### Tasks to perform
(a) In the forum thread comparing Lastfit and Deauto headlights, what car does the person who started the thread own?
(b) Carry on the forum thread comparing Lastfit and Deauto headlights from the point where it stops.

### Source extract
>> BEGIN
# Lastfit or Deauto Which is better



## owilso2 (Nov 5, 2020)

I have a 2019 Tiguan Sel Black and I want to change out the Front Head Lights. I just want to know which is better Lastfit or Deauto.As far as Brightness, Easy installation, Reliability and costumer support.


----------



## Jadams871 (Mar 9, 2017)

No dealings with Lastfit, but Deauto’s lights are very high quality. And, if there is a problem, their customer service is very accommodating. 



Sent from my iPhone using Tapatalk


----------



## gerardrjj (Sep 4, 2014)

I used DDM Tuning for my Golf's headlights and my Tiguan's fog lights. Couldn't be happier with the product or service.


----------



## herkguy (Jan 11, 2006)

I also have DDM fogs and lights in several cars, very happy


----------



## Nokturnal20 (Apr 19, 2020)

I’ve been very pleased with my LASFit. LED headlights and fogs. Great matching color and output with no installation hiccups.


----------



## Nokturnal20 (Apr 19, 2020)
>> END
Entries for locating text and elements
>> BEGIN
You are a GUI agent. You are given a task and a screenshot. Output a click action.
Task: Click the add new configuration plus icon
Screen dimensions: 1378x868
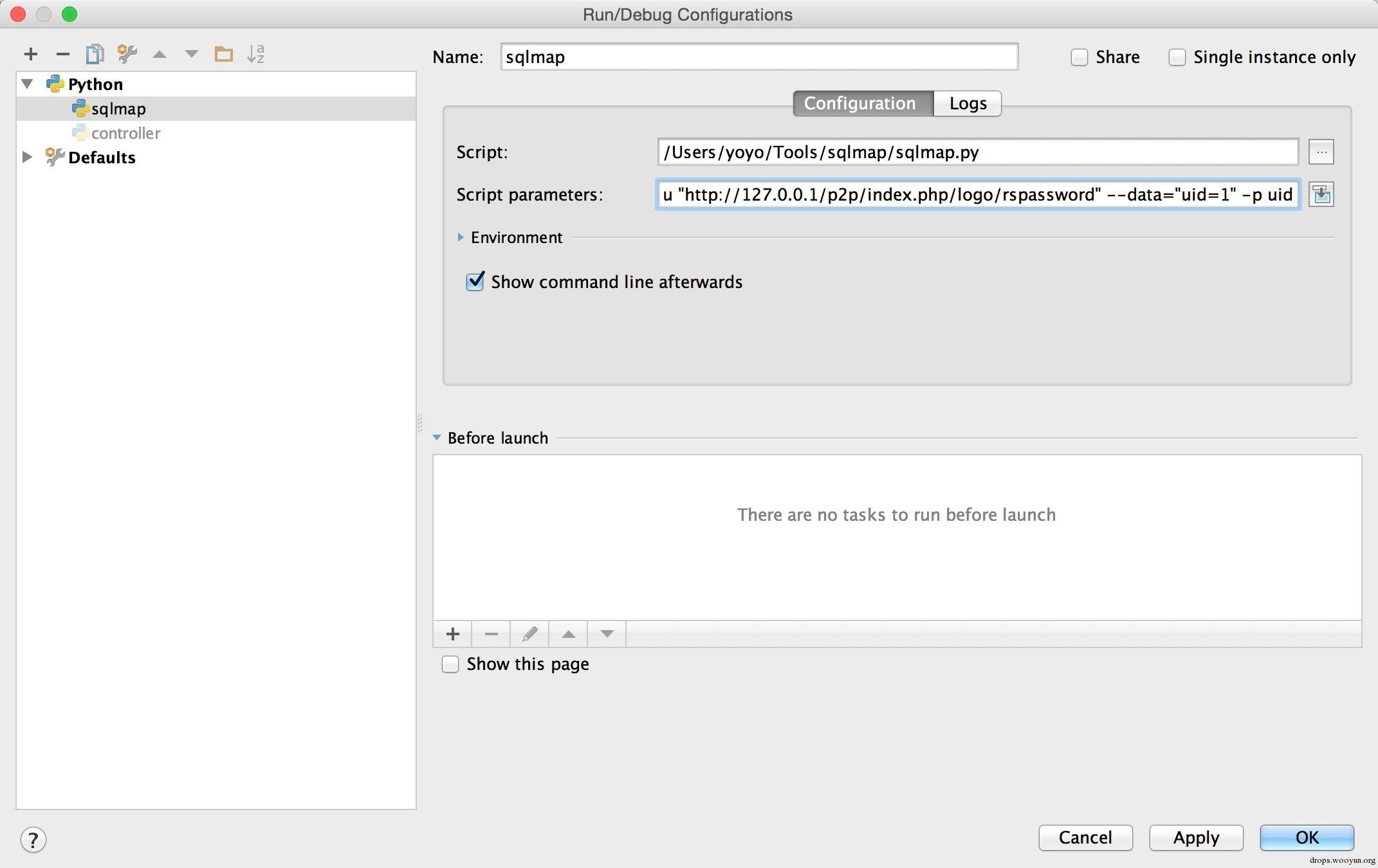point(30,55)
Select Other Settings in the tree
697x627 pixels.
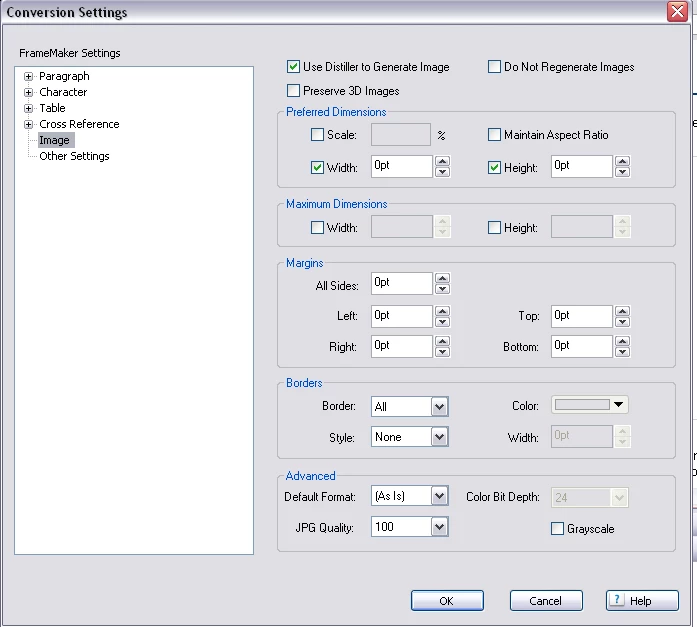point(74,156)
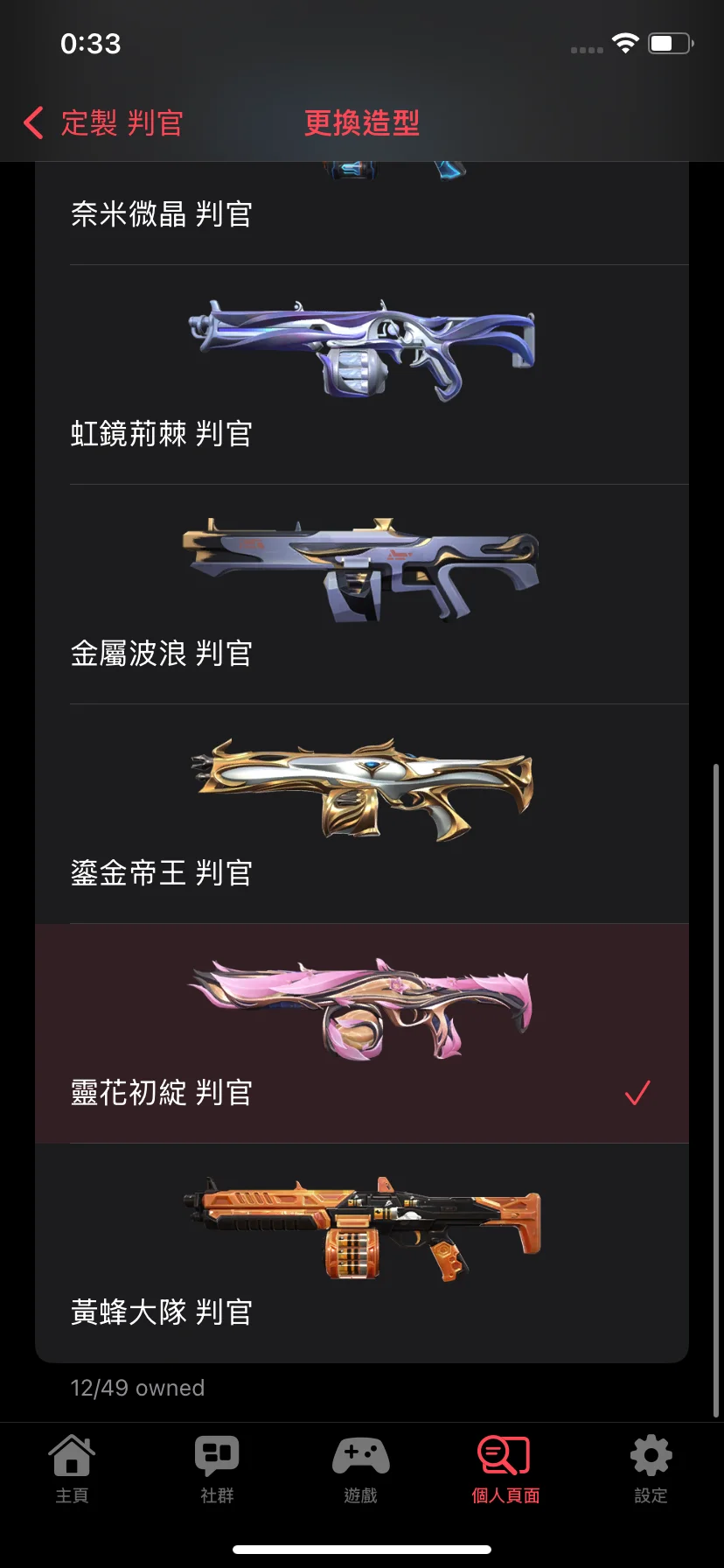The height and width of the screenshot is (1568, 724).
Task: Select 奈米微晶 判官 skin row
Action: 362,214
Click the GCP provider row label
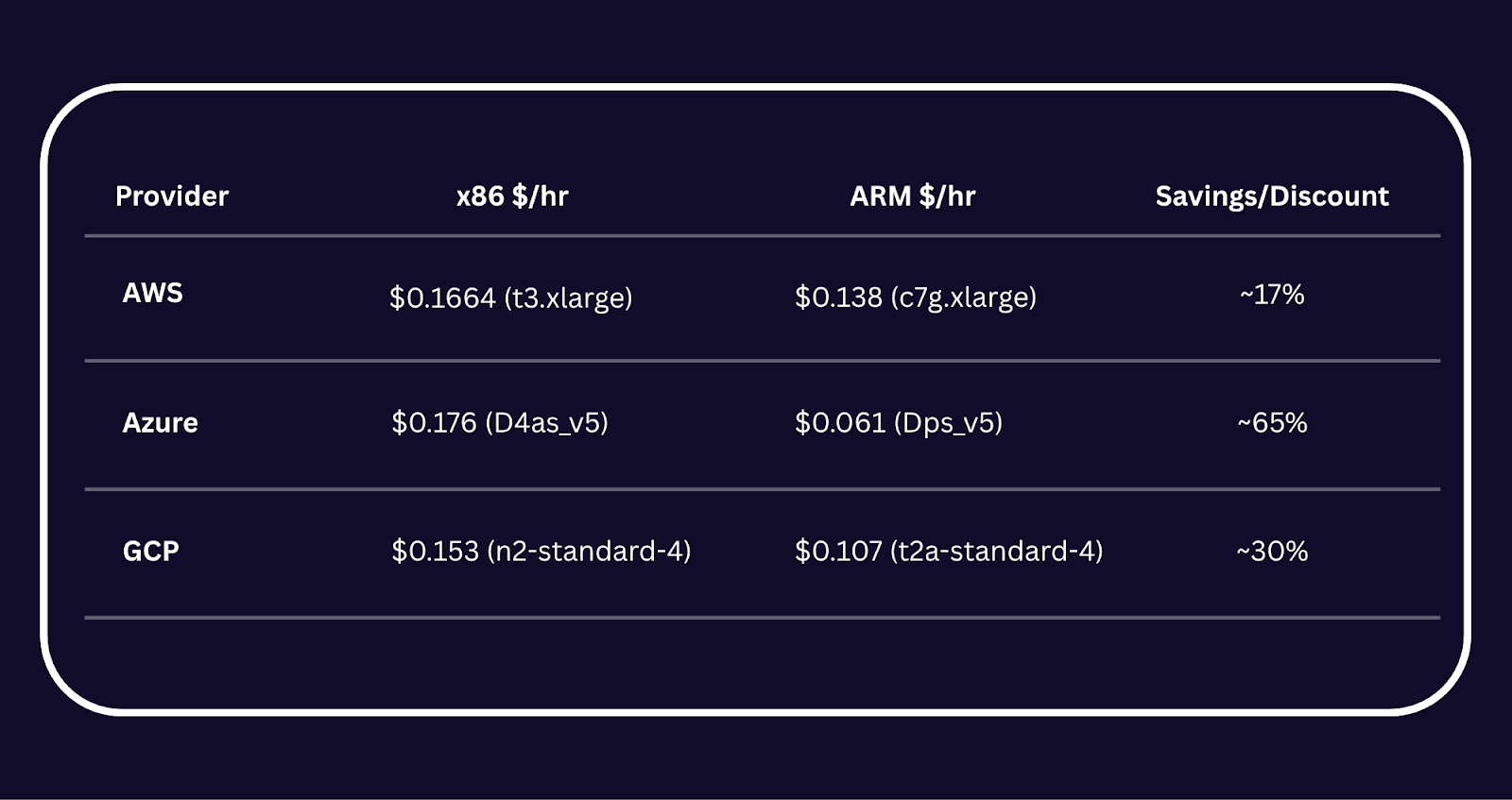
>> END
### Exercise answers
(a) A 2019 Tiguan Sel Black.

(b)
Anyone else notice how your fog lights come on when signaling a left or right hand turn? I guess one those visibility improvements while turning? I wasn’t going to replace my fogs until I noticed they were always coming on for turns and my OCD forced me to get color matching replacements.


----------



## gerardrjj (Sep 4, 2014)

Nokturnal20 said:


> Anyone else notice how your fog lights come on when signaling a left or right hand turn? I guess one those visibility improvements while turning? I wasn’t going to replace my fogs until I noticed they were always coming on for turns and my OCD forced me to get color matching replacements.


It's probably not the fogs, there's dedicated cornering lights in there, at least in the LED headlights. They also come on in offroad mode, and you can enable "city lights" that cause them to come on as you approach intersections at low speed.


----------



## Devs97 (Jul 8, 2015)

+1 Deauto LED. Been using their LED products since my 2015 Jetta to my current ‘20 Tiguan. Highly recommend their stuff.


----------



## kkapudjija (Jan 31, 2016)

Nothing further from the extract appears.